Этой ночью её глаз щурился – лишь половинка круга висела в густо-синем небе над Стеной. И, разбиваясь о гладкие камни, которыми был вымощен пол Дома, свет стекал по животам и бедрам трех женщин. Обнаженные, они сидели в одинаковых позах, скрестив ноги и поставив на них локти. Одна мерно повторяла какую-то фразу, и последнее слово подхватывали две других. Сосуд, казавшийся черным в полумраке, стоял напротив алтаря с фигуркой.
Прервав монотонные звуки , одна из женщин наклонилась, с усилием подняла посудину и сделала пару глотков.
– Невидимая матерь, отдавшая нам свои глаза – свет, отдавшая нам свою плоть – пища, отдавшая нам свою кровь – наша женская сила, сегодня мы говорим с тобой! – глухо, но отчетливо, прозвучал голос Хашмы, – мы пьем твою мудрость за эту ночь и иные без счета, дай же нам её каплю!
Замолчав, она протянула сосуд второй женщине, и та тоже сделала пару глотков.

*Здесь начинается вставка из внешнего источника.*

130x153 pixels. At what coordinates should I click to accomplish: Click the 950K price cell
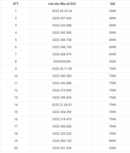tap(112, 148)
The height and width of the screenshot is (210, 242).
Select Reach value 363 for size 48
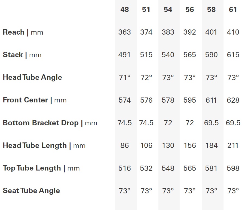tap(125, 32)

Напиток был одновременно горьковатым и терпким, и, отхлебнув его, Чажре подумала, что он не изменился с того времени, когда, юной, она впервые попробовала его. Всё так же тянул и горчил, и так же, когда сосуд пустел, в голове начинало шуметь, появлялось чувство легкости и тепла. Напиток не изменился, зато изменилась она сама.
Бдения в Доме Женщин обычно совершались раз в месяц, когда Белый глаз в небе был круглым, полным и грозным, и Чажре часто казалось, что она видит в нем не то гнев, не то тайное обещание. Сейчас до полноты было еще далеко, но они все равно собрались, чтобы решить – ибо надо найти ответ, как жить дальше.

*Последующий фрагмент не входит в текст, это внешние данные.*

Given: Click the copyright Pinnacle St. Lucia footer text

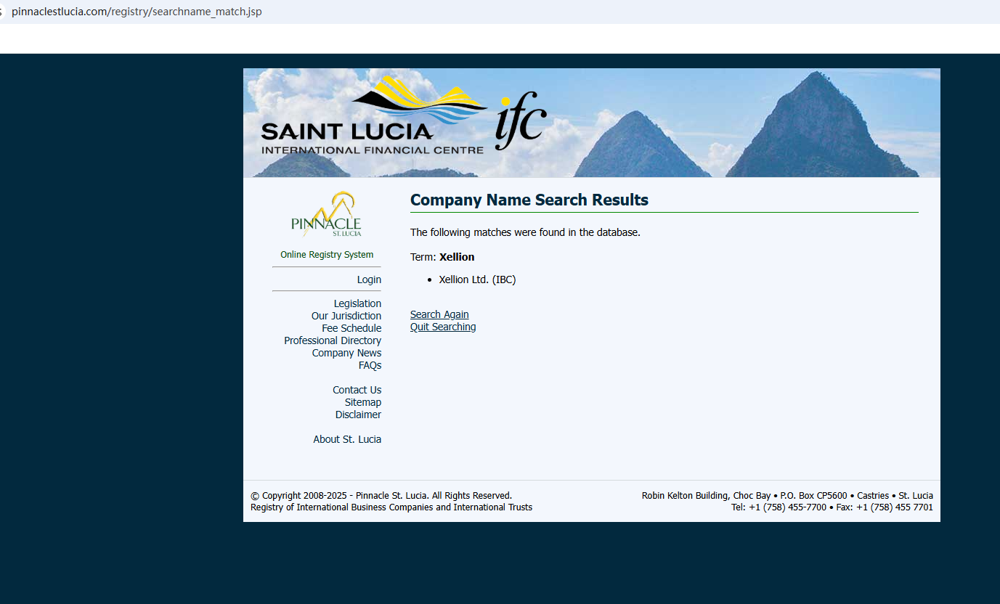Looking at the screenshot, I should (x=381, y=496).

С тех пор как часть мужчин их народа, и соблазненные и похищенные ими женщины ушли на острова, жизнь на побережье уже не была благополучной. Кровь, пролившаяся на советах, где впервые была оглашена воля какого-то злобного мужского духа холодных вод, впиталась в землю народа Невидимой Матери, как проклятие. И никто не знал, как его можно снять. Вернее, Чажре знала – но не могла убедить в этом других.

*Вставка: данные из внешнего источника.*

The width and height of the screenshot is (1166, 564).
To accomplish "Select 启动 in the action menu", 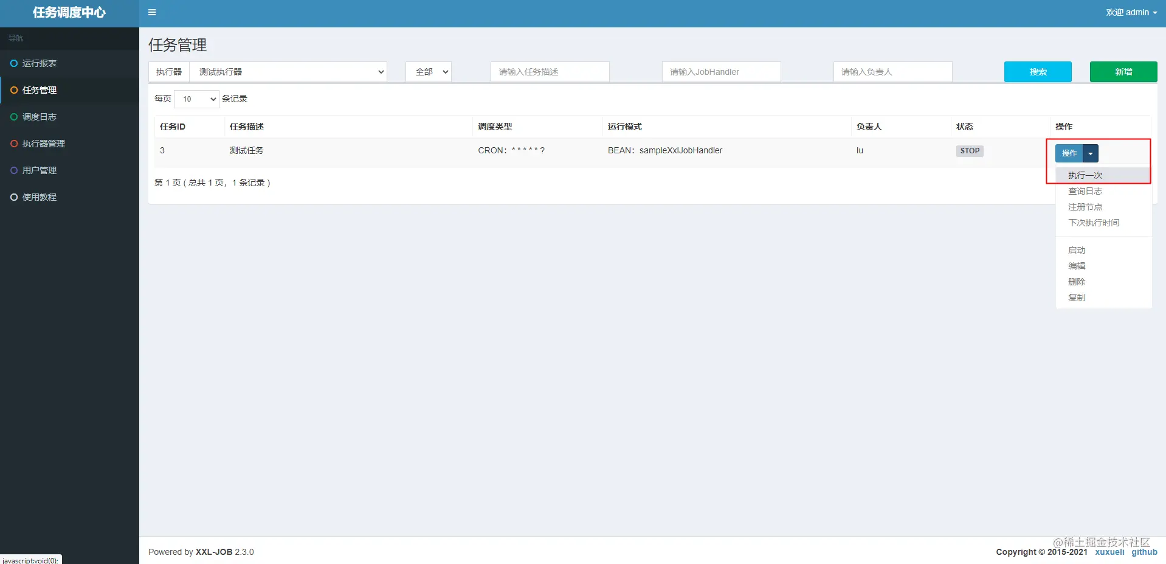I will pos(1077,250).
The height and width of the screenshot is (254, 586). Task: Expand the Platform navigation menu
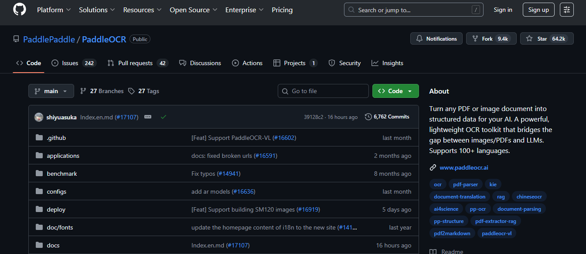[x=54, y=10]
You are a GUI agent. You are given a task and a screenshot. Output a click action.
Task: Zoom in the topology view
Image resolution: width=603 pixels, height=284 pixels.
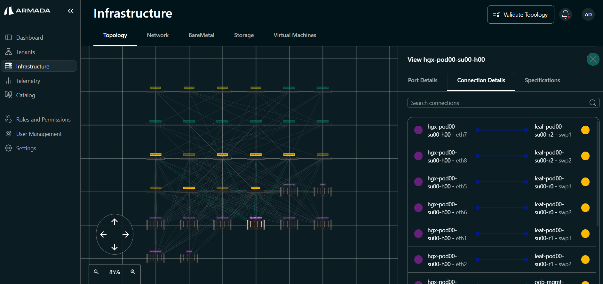click(x=133, y=272)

И они тянулись, мгновения нескончаемой ночи, бдения, прерываемого песней-хвалой, молитвами и питьем. Белый свет, льющийся в проем, потускнел, в Доме стало почти темно – теперь Чажре не видела двух других матерей скорее угадывала очертания их фигур. Сосуд опустел, в её голове плыло, хотелось избавить тело от лишней влаги. Но это была лишь одна из множества ночей, проведенных в бдении, и женщина уже давно научилась управлять своим телом и разумом.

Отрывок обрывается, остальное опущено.